Q9. Would a recommendation to maintain an asset mix that was based on an asset allocation model that meets the criteria described in the rule fall within the safe-harbor provision in Rule 2111.03?

A9. Yes. The safe-harbor provision in Rule 2111.03 would apply to a recommendation to maintain a generic asset mix based on an asset allocation model that meets the criteria described in the rule if the firm does not explicitly recommend that the customer "hold" the specific securities that make up the allocation.

Q10. Does the new rule's "investment strategy" language cover a broker's recommendation involving both a security and a non-security investment?

A10. Yes. Just as Regulatory Notices and disciplinary actions make clear under the predecessor rule, the new suitability rule would continue to cover a broker's recommendation of an "investment strategy" involving both a security and a non-security.43 Suitability obligations apply, for example, to a broker's recommendation of an investment strategy to use home equity to purchase securities44 or to liquidate securities to purchase an investment-related product that is not a security.45

Some firms have raised questions regarding their supervisory responsibilities for such recommendations. A firm's supervisory system must be reasonably designed to achieve compliance with applicable securities laws and regulations and FINRA rules.46 Although the reasonableness of a supervisory system will depend on the facts and circumstances, a firm may use a risk-based approach to supervising its brokers' recommendations of investment strategies with both a security and non-security component. For instance, as long as the supervisory system is reasonably designed to achieve compliance with applicable securities laws and regulations and FINRA rules, a firm could focus on the detection, investigation and follow-up of "red flags" indicating that a broker may have recommended an unsuitable investment strategy with both a security and non-security component.47 A broker's recommendation that a customer with limited means purchase a large position in a security might raise a "red flag" regarding the source of funds for such a purchase. Similarly, a broker's recommendation that a "buy and hold" customer with an investment objective of income liquidate large positions in blue chip stocks paying regular dividends might raise a "red flag" regarding whether that recommendation is part of a broader investment strategy.

Q11. Does the new rule cover a "hold" recommendation regarding securities that the broker did not originally recommend? Would a broker, for example, be responsible for a hold recommendation involving blue chip stocks that a customer transferred into an account at the broker-dealer?
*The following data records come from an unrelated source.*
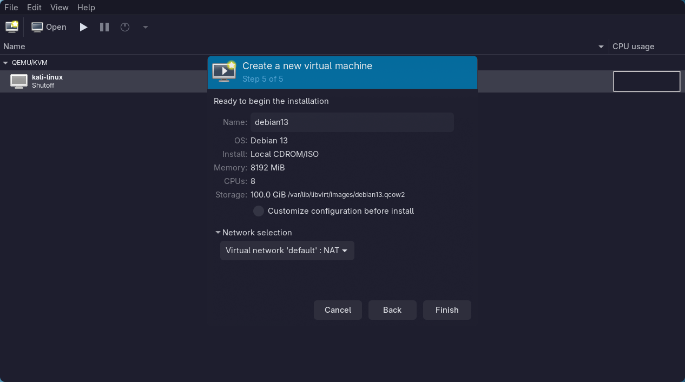Collapse the Network selection section
Viewport: 685px width, 382px height.
click(218, 232)

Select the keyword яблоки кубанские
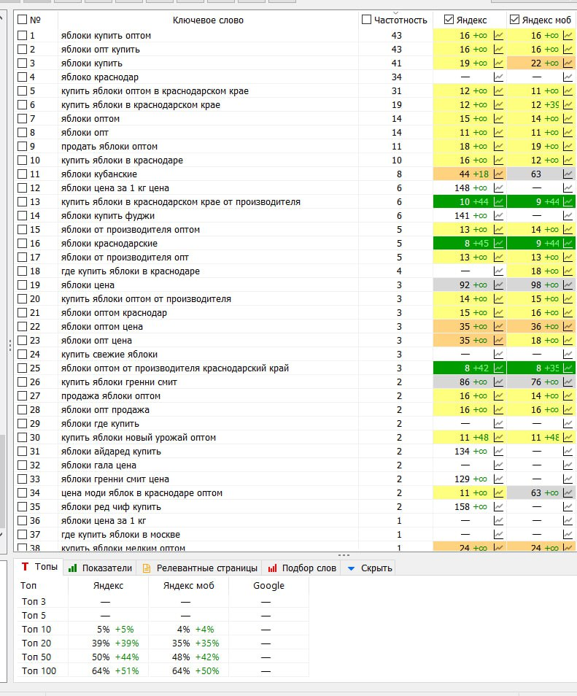tap(99, 174)
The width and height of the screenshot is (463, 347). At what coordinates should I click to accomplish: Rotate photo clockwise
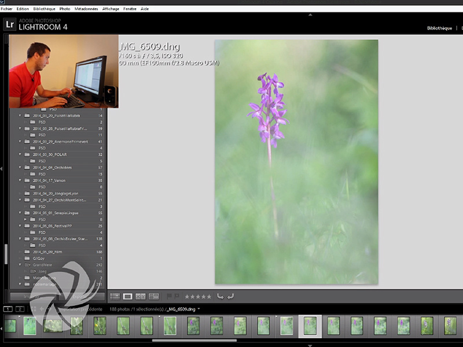click(230, 296)
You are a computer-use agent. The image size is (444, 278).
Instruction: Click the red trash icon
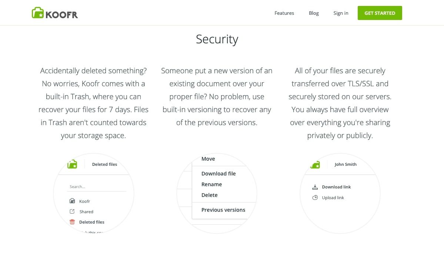coord(72,222)
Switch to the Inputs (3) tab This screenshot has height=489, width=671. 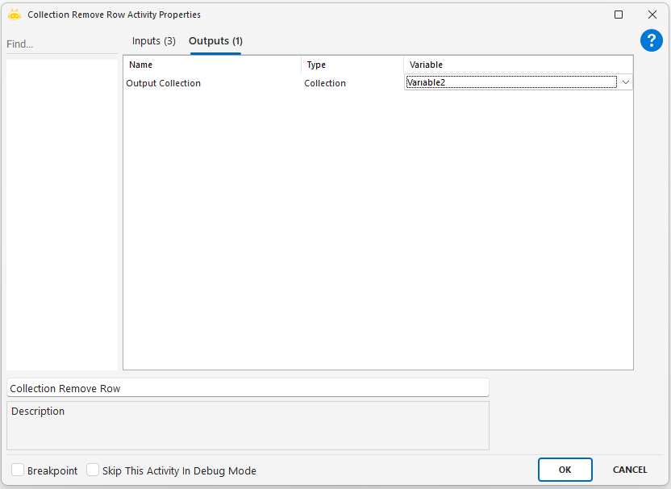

A11. Where a broker did not recommend the original purchase of a security but explicitly recommends that the customer subsequently hold that security, the new suitability rule would apply. However, as stated above and discussed in greater detail below, a firm may take a risk-based approach to evidencing compliance with the rule. A hold recommendation involving shares of a blue chip stock ordinarily would not present the type of risk, absent unusual facts, that would require a detailed analysis or documentation. Where the hold recommendation involves an overly concentrated position in a security, however, documentation usually would be necessary, even if the broker did not originally recommend the purchase of the security.

Risk-Based Approach to Documenting Compliance With Suitability Obligations

Q12. For purposes of using a risk-based approach to documenting compliance with suitability obligations, what types of recommendations does FINRA generally consider complex or potentially risky?

A12. As with many obligations under various rules, a firm will need to make some judgment calls on the types of recommendations that it should document under FINRA's suitability rule. FINRA previously stated that, although a firm has a general obligation to evidence compliance with applicable FINRA rules, the suitability rule does not include explicit documentation requirements, except in a situation where a firm determines not to seek certain customer information in the first place.48 The suitability rule applies to all recommendations of a security or securities or investment strategies involving a security or securities, but the extent to which a firm needs to document its suitability analysis depends on an assessment of the customer's investment profile and the complexity of the recommended security or investment strategy involving a security or securities (in terms of both its structure and potential performance) and/or the risks involved.49

The recommendation of a large-cap, value-oriented equity security usually would not require documentation. Conversely, the recommendation of a complex and/or potentially risky security or investment strategy involving a security or securities usually would require documentation. Numerous Regulatory Notices and cases discuss various types of complex and/or potentially risky securities and investment strategies involving a security or securities. Firms and brokers may want to consult those Regulatory Notices50 and cases51 when considering the types of recommended securities and investment strategies involving securities that they should document.

Q13. What types of "hold" recommendations should firms consider documenting?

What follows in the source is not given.